Paradoxalement, le Conseil d’Etat reconnait que le projet de loi introduit une rupture par rapport à la législation en vigueur en autorisant, pour la première fois, un acte ayant pour intention de donner la mort. Il reconnait aussi que les missions confiées par le projet de loi aux autres professionnels de santé, chargés d’étudier la demande de mourir des personnes ou de les accompagner dans l’administration de la substance létale « peuvent heurter leurs convictions personnelles dans des conditions de nature à porter atteinte à leur liberté de conscience ».
Pourtant, imposer aux pharmaciens de délivrer des produits destinés à provoquer la mort constituerait une grave atteinte à leur liberté de conscience. Ils ne sont pas de simples exécutants.

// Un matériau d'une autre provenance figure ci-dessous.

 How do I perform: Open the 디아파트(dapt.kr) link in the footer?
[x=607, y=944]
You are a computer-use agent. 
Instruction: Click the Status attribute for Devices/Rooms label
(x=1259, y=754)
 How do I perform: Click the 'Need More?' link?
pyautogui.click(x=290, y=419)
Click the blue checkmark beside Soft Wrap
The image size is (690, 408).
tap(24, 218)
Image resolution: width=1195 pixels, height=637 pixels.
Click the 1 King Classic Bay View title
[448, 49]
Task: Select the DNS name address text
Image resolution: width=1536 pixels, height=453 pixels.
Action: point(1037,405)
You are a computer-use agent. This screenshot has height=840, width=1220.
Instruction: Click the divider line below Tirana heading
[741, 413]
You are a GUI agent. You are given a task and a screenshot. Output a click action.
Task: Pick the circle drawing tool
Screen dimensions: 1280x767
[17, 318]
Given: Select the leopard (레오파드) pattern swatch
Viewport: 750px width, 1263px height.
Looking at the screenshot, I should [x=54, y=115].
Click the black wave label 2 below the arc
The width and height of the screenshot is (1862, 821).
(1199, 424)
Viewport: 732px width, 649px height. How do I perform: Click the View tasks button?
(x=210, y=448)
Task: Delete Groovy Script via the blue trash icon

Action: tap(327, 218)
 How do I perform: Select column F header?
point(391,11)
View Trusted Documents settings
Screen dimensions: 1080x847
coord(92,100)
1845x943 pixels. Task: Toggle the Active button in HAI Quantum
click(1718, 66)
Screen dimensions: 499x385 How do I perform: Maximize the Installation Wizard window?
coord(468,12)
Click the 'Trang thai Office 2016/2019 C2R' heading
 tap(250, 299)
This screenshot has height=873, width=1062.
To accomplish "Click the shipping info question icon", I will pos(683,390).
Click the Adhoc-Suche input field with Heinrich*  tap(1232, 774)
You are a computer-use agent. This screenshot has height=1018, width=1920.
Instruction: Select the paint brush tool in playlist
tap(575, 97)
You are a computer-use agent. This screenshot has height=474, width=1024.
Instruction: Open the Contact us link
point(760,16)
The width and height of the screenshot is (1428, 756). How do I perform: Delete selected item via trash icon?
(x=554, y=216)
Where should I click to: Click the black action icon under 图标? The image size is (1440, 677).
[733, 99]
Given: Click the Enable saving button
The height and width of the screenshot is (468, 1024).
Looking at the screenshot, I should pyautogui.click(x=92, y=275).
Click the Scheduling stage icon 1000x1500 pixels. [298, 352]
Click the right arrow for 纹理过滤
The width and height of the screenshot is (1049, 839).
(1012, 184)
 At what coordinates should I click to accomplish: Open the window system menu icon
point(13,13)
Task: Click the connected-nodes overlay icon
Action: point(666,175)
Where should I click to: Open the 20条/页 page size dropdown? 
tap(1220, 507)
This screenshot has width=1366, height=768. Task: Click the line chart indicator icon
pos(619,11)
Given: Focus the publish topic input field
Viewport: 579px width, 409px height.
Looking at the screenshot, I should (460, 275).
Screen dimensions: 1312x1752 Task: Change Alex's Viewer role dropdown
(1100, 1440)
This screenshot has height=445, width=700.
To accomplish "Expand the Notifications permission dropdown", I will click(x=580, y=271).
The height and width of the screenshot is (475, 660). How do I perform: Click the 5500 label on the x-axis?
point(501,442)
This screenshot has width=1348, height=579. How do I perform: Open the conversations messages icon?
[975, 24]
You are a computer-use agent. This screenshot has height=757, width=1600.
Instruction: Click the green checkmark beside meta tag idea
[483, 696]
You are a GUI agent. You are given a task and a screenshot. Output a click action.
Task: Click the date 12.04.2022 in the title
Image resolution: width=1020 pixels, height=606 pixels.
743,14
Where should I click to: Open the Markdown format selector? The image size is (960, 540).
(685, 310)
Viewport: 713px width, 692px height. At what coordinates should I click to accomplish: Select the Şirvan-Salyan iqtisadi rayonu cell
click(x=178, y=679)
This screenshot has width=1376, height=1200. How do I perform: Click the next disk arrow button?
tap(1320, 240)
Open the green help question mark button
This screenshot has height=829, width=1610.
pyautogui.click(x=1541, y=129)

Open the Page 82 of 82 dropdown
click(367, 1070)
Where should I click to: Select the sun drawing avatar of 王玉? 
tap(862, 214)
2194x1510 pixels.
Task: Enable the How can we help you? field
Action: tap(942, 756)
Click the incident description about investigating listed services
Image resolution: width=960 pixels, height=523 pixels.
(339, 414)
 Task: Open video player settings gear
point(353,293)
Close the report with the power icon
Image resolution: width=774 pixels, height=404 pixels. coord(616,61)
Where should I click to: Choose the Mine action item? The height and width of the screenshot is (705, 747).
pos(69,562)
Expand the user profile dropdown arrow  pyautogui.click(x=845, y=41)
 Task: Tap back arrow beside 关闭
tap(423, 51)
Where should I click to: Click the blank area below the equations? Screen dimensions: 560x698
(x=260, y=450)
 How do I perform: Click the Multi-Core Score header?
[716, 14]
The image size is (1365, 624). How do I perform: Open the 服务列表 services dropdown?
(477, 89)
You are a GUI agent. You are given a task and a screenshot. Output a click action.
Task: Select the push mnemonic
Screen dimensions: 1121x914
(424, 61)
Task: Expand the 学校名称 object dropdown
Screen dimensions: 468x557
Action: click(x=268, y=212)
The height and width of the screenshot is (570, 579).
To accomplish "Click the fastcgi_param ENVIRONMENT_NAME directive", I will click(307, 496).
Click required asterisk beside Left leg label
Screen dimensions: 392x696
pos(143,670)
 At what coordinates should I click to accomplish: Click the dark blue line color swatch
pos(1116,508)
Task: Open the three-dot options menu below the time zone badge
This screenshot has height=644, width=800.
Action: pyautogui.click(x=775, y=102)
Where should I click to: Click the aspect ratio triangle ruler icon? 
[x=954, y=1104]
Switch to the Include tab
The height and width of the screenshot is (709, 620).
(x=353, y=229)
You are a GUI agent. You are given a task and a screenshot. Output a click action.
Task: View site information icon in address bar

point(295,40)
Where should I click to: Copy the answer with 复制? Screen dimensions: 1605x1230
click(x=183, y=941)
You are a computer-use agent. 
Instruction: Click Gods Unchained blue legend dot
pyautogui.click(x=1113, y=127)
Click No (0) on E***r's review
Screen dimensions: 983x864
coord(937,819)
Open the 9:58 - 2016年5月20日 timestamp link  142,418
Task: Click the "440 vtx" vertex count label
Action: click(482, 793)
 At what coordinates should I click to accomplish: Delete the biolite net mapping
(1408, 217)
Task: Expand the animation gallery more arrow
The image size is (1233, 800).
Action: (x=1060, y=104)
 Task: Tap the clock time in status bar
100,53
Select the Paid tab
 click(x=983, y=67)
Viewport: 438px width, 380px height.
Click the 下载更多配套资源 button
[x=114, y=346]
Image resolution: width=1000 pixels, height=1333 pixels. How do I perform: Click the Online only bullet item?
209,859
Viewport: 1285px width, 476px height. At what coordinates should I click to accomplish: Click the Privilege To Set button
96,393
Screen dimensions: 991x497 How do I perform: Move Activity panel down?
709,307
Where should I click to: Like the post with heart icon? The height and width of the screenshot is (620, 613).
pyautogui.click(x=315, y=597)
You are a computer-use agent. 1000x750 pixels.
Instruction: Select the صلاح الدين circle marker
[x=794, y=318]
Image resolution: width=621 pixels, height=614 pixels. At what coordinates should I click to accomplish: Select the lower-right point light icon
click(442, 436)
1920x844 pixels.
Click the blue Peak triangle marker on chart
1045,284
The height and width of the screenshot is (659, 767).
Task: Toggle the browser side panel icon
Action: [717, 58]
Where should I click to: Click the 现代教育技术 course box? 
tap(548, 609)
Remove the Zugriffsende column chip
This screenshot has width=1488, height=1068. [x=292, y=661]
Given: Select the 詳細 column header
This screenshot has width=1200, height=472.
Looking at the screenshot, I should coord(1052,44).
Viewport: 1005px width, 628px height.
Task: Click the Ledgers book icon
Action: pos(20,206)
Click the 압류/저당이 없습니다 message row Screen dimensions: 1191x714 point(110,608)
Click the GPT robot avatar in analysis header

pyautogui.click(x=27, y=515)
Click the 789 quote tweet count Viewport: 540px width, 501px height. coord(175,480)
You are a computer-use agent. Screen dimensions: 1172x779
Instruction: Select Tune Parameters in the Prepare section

Ce projet de loi, en rupture directe avec leur vocation, contredit le Code de la santé publique qui précise que «le pharmacien exerce sa mission dans le respect de la vie et de la personne humaine» (article R4235-2) ou encore que « tout pharmacien doit, quelle que soit sa fonction et dans la limite de ses connaissances et de ses moyens, porter secours à toute personne en danger immédiat, hors le cas de force majeure » (article R4235-7).
Il entre aussi en contradiction avec le Serment de Galien (équivalent du serment d’Hippocrate) – prononcé par tous les pharmaciens lors de la soutenance de leur thèse – dont la version moderne mentionne qu’« En aucun cas, je ne consentirai à utiliser mes connaissances et mon état pour corrompre les mœurs et favoriser des actes criminels ». La version d’origine du Serment des apothicaires contenait la promesse « de ne donner jamais à boire aucune sorte de poison à personne et ne conseiller jamais à aucun d’en donner, non pas même à ses plus grands ennemis ».
Malgré tout ça, il est notable de relever que trois députés socialistes Messieurs Delautrette, Guedj et Madame Pires Beaune ont proposé un amendement pour que les sanctions contre les pharmaciens objecteurs ne soient pas seulement disciplinaires, mais aussi pénales, prévoyant 15 000 euros d’amende et un an d’emprisonnement…
« La clause de conscience est la condition pour que les pharmaciens puissent jouir, dans le cadre de leur fonction, d’une pleine liberté de conscience, laquelle est consacrée par l’article 10 de la Déclaration des droits de l’homme et du citoyen et à l’article 9 de la Convention européenne des droits de l’homme rappelait déjà en 2016 Jean-Baptiste Chevalier, avocat au barreau de Paris dans une tribune pour La Croix.
Cette année-là, le Conseil National de l’Ordre des Pharmaciens (CNOP) avait engagé une consultation auprès de ses adhérents sur la refonte du Code de Déontologie des pharmaciens. Or, 85% des 3395 pharmaciens répondants s’étaient prononcés en faveur de l’instauration d’une clause de conscience selon laquelle « le pharmacien peut refuser d’effectuer un acte pharmaceutique susceptible d’attenter à la vie humaine ». Sous la pression politique et médiatique, cette demande n’avait pas été retenue par le CNOP.
Si le projet de loi avançait selon ces dispositions, la France ferait largement figure d’exception, et au regard de tant d’autres dispositions extrêmement graves « adopterait le texte le plus permissif au monde », comme le dénonce Laurent Frémont dans une tribune dans Le Figaro. Car, bien que quelques rares pays à l’étranger aient basculé dans une autorisation de l’euthanasie et/ou du suicide assisté, cette clause de conscience a été reconnue.
En Belgique, la loi dispose qu’« aucune autre personne n’est tenue de participer à une euthanasie » (article 14 de la loi relative à l’euthanasie). Même chose en Espagne et aux Pays-Bas, au Luxembourg pour le suicide assisté et au Canada pour l’« aide médicale à mourir». Quant aux Etats-Unis, où perdure la peine capitale, seuls des pharmaciens volontaires préparent les substances létales.
Plusieurs députés de différents bords politiques (Les Républicains, le RN, la Nupes, non inscrits) ont déposé des amendements au projet de loi pour introduire une clause de conscience pour les pharmaciens. Espérons qu’ils soient retenus. La liberté de conscience sur un sujet aussi grave que participer à un acte qui donne la mort est un droit fondamental.